LANGUAGE AS A HISTORICAL PRODUCT: DRIFT
Every one knows that language is variable. Two individuals of the same generation and locality, speaking precisely the same dialect and moving in the same social circles, are never absolutely at one in their speech habits. A minute investigation of the speech of each individual would reveal countless differences of detail—in choice of words, in sentence structure, in the relative frequency with which particular forms or combinations of words are used, in the pronunciation of particular vowels and consonants and of combinations of vowels and consonants, in all those features, such as speed, stress, and tone, that give life to spoken language. In a sense they speak slightly divergent dialects of the same language rather than identically the same language.

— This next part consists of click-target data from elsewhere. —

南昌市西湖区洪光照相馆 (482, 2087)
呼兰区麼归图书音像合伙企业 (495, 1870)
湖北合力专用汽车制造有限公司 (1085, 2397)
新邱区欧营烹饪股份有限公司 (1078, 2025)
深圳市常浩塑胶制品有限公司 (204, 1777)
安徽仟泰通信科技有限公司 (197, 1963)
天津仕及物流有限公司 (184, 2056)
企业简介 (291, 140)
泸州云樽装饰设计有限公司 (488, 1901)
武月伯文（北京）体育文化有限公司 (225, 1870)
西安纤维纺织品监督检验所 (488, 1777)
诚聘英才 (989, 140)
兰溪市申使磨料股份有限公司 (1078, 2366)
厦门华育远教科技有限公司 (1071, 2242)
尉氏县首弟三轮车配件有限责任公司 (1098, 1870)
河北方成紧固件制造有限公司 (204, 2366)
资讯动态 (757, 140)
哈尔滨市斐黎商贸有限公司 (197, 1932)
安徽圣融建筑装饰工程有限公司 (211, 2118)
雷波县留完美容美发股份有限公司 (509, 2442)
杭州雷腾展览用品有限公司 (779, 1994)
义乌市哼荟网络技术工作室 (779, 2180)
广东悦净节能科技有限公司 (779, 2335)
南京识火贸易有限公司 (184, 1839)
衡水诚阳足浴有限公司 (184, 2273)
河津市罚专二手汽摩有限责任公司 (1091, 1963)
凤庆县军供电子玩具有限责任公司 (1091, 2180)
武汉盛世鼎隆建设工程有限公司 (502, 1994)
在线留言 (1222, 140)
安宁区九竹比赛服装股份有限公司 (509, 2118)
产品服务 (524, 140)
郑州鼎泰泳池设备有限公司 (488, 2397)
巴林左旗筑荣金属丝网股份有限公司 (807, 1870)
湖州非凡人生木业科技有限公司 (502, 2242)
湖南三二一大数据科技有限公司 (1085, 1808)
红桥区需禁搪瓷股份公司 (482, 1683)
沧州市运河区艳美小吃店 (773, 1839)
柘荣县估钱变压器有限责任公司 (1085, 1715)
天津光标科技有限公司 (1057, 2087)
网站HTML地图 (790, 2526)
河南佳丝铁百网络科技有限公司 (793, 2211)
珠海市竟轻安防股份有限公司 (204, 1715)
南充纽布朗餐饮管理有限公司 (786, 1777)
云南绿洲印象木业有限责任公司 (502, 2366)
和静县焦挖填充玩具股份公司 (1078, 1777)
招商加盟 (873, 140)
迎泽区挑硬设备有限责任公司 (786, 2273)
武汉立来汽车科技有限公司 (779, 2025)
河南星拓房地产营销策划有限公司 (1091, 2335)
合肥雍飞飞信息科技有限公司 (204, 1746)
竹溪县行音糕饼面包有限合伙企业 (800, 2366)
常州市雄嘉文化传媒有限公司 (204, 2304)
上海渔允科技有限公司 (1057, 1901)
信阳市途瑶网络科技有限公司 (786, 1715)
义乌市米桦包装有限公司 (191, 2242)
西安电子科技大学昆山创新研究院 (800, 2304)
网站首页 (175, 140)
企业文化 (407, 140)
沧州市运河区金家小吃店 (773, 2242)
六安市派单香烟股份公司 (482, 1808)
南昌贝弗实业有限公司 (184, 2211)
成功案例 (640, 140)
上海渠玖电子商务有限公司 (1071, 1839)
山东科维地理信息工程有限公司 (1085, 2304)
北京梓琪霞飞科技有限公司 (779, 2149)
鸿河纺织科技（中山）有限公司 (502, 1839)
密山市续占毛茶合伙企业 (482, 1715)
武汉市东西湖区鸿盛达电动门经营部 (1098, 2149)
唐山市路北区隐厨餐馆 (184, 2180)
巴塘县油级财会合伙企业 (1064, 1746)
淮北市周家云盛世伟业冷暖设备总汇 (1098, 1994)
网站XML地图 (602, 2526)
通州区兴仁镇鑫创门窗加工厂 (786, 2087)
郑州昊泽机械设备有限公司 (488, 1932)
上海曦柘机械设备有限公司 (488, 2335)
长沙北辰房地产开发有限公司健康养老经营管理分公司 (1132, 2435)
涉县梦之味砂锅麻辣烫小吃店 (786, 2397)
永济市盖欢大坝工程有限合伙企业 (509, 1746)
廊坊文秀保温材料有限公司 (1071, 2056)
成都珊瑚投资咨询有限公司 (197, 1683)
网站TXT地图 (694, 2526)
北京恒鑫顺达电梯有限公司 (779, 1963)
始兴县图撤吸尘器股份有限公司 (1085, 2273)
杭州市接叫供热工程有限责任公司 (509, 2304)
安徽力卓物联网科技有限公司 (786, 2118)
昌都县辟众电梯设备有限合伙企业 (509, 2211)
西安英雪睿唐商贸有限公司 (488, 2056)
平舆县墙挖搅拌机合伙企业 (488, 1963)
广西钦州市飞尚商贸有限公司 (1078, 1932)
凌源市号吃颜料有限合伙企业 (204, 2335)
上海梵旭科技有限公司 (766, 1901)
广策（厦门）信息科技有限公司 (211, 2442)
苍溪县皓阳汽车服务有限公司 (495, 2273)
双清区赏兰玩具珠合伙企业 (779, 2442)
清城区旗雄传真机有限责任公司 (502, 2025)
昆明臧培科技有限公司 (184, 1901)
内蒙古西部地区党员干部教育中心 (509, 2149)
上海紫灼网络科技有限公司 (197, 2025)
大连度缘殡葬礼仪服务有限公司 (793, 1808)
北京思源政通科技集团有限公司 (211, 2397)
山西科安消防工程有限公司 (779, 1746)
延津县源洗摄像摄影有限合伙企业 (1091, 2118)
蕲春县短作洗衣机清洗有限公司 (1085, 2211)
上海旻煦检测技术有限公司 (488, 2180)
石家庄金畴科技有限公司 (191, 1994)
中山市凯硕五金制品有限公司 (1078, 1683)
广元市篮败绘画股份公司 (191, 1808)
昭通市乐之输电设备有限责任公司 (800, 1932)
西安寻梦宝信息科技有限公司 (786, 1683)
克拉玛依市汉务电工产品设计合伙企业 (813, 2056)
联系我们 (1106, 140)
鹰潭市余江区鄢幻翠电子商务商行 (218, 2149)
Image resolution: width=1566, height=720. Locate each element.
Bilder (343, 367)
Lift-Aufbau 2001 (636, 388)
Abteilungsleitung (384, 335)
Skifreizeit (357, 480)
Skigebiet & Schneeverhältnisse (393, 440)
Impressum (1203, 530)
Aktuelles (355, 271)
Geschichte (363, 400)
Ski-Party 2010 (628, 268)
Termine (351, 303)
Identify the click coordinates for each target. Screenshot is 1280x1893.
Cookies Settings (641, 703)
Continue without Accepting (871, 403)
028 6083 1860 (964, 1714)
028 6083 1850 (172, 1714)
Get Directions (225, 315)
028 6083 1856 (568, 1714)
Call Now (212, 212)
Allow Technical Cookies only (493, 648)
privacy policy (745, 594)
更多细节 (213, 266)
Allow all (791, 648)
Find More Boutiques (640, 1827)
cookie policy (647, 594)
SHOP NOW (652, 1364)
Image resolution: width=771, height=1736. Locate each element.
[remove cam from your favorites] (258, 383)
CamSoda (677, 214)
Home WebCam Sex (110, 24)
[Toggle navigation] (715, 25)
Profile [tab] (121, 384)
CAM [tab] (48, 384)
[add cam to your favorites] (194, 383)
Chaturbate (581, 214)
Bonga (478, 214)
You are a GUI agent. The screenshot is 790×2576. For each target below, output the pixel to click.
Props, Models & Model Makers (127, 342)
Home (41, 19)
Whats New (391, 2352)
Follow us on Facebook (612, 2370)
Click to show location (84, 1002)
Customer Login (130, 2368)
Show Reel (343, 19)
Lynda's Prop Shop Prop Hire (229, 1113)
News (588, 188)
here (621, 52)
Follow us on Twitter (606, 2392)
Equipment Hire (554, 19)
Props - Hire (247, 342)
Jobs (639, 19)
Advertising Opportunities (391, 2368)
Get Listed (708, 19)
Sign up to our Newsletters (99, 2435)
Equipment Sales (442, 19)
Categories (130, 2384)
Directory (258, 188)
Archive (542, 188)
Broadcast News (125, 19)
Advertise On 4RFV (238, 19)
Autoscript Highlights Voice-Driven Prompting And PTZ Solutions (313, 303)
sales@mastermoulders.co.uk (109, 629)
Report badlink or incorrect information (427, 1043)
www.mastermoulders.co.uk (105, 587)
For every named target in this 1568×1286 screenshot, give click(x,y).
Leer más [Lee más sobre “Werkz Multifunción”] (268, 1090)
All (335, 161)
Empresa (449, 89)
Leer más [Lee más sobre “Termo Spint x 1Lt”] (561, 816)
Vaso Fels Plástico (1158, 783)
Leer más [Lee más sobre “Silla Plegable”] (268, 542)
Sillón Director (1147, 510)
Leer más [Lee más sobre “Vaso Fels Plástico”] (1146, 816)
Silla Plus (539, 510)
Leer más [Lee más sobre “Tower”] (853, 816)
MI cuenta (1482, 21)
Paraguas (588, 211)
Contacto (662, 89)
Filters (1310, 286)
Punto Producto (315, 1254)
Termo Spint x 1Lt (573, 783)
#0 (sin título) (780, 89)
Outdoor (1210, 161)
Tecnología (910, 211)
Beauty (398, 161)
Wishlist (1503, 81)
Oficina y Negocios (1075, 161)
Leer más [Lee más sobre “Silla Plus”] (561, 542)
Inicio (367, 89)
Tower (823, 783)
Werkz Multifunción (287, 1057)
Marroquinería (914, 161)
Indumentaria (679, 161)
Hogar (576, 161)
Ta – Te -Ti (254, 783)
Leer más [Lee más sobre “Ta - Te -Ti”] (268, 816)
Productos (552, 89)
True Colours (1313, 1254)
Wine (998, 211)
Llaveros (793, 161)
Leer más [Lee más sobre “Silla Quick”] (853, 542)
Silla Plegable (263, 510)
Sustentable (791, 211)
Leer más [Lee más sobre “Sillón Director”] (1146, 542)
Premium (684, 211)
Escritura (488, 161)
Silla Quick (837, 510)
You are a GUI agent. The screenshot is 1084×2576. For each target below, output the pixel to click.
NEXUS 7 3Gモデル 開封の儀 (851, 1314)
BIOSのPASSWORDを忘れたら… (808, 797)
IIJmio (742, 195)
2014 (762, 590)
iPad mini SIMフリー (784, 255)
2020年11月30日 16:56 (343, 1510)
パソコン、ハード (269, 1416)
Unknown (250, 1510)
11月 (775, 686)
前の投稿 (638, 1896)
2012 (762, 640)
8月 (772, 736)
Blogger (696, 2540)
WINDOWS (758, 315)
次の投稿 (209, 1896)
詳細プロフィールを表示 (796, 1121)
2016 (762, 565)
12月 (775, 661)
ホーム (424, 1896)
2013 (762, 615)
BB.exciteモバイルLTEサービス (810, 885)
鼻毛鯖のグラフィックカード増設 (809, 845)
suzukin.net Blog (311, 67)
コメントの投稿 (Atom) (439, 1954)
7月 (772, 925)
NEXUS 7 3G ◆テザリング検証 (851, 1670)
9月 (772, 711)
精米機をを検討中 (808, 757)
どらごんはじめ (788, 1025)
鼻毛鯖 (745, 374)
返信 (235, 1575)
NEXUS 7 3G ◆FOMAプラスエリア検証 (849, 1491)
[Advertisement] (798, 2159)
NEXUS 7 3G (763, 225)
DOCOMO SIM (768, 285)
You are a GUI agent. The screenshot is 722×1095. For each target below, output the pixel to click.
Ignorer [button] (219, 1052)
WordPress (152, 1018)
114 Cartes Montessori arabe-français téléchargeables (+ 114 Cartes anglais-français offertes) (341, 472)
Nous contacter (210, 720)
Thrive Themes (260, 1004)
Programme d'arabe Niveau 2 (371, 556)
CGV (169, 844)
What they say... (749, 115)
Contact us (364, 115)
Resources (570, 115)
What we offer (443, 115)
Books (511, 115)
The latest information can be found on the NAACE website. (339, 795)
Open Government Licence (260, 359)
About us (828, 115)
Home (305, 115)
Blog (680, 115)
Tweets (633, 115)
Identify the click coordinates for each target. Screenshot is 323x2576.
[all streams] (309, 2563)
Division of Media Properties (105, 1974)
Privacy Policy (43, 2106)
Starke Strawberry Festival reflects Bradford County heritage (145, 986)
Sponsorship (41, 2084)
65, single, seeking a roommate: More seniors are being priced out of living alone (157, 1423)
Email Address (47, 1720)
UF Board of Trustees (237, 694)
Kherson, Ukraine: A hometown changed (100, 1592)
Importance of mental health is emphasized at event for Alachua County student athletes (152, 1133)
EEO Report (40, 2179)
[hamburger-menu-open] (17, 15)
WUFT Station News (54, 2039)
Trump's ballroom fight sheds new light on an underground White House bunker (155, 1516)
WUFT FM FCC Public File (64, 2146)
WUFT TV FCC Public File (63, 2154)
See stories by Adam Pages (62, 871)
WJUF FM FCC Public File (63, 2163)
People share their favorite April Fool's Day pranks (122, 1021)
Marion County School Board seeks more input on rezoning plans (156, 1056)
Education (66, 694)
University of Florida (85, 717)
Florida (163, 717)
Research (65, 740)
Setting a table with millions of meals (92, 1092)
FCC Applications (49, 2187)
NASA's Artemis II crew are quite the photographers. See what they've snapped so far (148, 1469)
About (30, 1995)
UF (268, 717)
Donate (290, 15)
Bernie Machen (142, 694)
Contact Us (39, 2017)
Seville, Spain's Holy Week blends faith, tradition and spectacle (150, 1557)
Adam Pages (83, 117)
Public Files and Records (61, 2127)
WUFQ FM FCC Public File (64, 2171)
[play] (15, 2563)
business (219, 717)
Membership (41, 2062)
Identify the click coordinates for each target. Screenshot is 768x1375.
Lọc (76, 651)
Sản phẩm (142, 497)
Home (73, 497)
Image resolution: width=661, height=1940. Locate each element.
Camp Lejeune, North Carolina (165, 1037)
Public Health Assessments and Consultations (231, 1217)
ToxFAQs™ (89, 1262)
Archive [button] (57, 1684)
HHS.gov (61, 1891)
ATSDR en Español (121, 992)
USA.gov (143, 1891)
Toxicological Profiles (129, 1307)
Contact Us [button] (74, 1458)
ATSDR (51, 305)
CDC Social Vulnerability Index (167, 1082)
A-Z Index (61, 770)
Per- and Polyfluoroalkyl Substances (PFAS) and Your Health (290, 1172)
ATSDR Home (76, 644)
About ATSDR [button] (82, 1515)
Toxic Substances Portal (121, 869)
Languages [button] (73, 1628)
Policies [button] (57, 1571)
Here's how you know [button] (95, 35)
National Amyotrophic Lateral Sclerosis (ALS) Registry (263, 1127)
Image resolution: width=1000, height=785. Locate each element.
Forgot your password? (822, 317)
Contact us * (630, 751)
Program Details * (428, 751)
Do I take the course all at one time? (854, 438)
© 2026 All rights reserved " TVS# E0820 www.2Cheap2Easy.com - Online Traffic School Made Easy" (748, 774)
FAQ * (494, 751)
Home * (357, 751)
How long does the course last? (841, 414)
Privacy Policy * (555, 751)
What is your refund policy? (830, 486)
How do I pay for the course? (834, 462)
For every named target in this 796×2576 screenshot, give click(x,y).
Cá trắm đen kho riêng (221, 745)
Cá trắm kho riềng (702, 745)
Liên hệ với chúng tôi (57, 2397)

There is an important difference, however, between individual and dialectic variations. If we take two closely related dialects, say English as spoken by the “middle classes” of London and English as spoken by the average New Yorker, we observe that, however much the individual speakers in each city differ from each other, the body of Londoners forms a compact, relatively unified group in contrast to the body of New Yorkers. The individual variations are swamped in or absorbed by certain major agreements—say of pronunciation and vocabulary—which stand out very strongly when the language of the group as a whole is contrasted with that of the other group. This means that there is something like an ideal linguistic entity dominating the speech habits of the members of each group, that the sense of almost unlimited freedom which each individual feels in the use of his language is held in leash by a tacitly directing norm. One individual plays on the norm in a way peculiar to himself, the next individual is nearer the dead average in that particular respect in which the first speaker most characteristically departs from it but in turn diverges from the average in a way peculiar to himself, and so on. What keeps the individual’s variations from rising to dialectic importance is not merely the fact that they are in any event of small moment—there are well-marked dialectic variations that are of no greater magnitude than individual variations within a dialect—it is chiefly that they are silently “corrected” or canceled by the consensus of usage. If all the speakers of a given dialect were arranged in order in accordance with the degree of their conformity to average usage, there is little doubt that they would constitute a very finely intergrading series clustered about a well-defined center or norm. The differences between any two neighboring speakers of the series would be negligible for any but the most microscopic linguistic research. The differences between the outer-most members of the series are sure to be considerable, in all likelihood considerable enough to measure up to a true dialectic variation. What prevents us from saying that these untypical individuals speak distinct dialects is that their peculiarities, as a unified whole, are not referable to another norm than the norm of their own series.